* **AIM OF THE TASK**
Output the data from the line with "Close the Disc Quality Test window" up to and including the line with "Looking at the screenshot, I should click(157, 509)." as a two-column CSV with the headers text and answer. Each row pairs a text with its answer, and each field is quoted with line breaks replaced by spaces.

* **DATASET EXCERPTS**
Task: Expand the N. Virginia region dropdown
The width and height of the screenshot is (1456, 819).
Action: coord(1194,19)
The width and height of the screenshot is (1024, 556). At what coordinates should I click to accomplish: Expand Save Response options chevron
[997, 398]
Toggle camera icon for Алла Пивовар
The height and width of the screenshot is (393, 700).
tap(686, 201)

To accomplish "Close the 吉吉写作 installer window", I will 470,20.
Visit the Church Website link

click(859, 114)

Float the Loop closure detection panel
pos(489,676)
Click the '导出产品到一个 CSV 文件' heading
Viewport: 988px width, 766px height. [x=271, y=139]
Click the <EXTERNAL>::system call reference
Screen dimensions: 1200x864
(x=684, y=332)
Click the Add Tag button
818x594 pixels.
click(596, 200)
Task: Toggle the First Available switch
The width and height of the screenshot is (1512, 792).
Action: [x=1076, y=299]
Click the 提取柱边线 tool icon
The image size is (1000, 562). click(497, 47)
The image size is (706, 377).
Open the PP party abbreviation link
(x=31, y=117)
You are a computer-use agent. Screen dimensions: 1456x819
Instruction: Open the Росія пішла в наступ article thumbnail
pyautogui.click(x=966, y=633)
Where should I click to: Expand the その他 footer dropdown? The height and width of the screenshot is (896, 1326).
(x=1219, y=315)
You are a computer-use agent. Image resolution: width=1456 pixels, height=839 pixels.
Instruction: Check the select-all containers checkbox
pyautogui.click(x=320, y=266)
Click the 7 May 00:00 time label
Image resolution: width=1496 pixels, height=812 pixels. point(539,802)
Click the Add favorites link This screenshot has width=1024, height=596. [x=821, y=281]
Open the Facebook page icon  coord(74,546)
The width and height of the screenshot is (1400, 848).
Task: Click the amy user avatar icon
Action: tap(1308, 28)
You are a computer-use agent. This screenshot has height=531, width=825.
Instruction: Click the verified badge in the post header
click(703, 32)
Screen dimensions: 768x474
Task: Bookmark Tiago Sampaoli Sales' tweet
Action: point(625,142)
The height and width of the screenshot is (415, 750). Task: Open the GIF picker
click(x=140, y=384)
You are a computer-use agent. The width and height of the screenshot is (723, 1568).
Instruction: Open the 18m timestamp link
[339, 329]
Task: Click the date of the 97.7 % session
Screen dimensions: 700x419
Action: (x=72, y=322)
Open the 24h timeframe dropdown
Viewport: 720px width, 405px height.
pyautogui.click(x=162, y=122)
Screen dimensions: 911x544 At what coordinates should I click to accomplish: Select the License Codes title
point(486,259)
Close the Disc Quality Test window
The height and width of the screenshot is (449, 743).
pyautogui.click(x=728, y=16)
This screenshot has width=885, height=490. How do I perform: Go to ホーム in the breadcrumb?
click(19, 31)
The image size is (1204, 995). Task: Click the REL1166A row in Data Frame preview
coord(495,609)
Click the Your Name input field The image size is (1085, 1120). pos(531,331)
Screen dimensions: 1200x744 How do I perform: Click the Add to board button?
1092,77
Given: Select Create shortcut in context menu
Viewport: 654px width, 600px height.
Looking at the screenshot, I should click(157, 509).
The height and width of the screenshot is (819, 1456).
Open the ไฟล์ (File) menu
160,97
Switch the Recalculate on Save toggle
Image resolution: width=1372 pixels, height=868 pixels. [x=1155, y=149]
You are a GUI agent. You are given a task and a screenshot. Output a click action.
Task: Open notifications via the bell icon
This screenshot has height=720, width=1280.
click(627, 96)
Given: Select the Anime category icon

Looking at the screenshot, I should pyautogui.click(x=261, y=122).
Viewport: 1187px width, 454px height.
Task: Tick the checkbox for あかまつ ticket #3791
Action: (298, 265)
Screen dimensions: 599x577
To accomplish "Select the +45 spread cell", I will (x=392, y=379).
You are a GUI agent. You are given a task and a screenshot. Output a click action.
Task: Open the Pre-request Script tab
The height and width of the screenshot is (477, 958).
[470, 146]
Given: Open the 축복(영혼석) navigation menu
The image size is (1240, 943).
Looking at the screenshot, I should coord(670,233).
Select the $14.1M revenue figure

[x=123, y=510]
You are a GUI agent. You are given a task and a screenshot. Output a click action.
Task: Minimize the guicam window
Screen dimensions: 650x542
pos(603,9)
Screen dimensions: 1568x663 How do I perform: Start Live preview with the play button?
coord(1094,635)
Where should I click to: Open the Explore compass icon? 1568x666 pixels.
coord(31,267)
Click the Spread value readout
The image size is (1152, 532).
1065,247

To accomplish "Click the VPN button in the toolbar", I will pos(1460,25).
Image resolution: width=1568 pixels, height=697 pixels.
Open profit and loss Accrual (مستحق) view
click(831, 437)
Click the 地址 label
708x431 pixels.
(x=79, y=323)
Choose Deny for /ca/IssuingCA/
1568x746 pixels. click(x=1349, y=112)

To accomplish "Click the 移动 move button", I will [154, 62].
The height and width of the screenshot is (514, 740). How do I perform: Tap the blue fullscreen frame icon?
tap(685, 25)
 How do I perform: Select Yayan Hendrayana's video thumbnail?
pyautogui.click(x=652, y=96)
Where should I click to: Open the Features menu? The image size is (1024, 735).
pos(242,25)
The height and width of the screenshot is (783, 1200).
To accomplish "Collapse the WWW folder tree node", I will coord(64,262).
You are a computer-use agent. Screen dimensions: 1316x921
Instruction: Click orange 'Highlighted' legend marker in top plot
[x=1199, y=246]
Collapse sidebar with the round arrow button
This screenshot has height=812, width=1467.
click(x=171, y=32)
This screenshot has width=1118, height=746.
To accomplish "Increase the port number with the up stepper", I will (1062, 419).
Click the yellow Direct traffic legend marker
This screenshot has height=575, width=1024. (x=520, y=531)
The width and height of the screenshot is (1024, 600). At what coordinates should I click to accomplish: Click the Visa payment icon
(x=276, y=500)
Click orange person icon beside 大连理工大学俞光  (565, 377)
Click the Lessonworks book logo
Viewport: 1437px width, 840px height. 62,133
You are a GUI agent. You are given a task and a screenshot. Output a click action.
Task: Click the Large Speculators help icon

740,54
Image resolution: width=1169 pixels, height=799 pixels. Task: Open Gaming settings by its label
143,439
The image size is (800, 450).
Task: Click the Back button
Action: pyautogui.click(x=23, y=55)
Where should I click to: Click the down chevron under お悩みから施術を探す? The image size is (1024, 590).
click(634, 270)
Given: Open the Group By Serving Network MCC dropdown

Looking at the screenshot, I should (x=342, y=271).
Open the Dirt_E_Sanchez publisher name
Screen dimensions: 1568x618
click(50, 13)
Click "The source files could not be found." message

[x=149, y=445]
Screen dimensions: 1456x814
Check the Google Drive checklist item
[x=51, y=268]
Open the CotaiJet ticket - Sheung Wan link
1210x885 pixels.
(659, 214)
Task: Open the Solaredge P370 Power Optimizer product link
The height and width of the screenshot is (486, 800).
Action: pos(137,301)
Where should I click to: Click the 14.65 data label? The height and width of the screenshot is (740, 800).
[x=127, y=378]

* **RESULT BELOW**
text,answer
"Close the Disc Quality Test window The height and width of the screenshot is (449, 743).","pyautogui.click(x=728, y=16)"
"This screenshot has width=885, height=490. How do I perform: Go to ホーム in the breadcrumb?","click(19, 31)"
"The image size is (1204, 995). Task: Click the REL1166A row in Data Frame preview","coord(495,609)"
"Click the Your Name input field The image size is (1085, 1120).","pos(531,331)"
"Screen dimensions: 1200x744 How do I perform: Click the Add to board button?","1092,77"
"Given: Select Create shortcut in context menu Viewport: 654px width, 600px height.","Looking at the screenshot, I should click(157, 509)."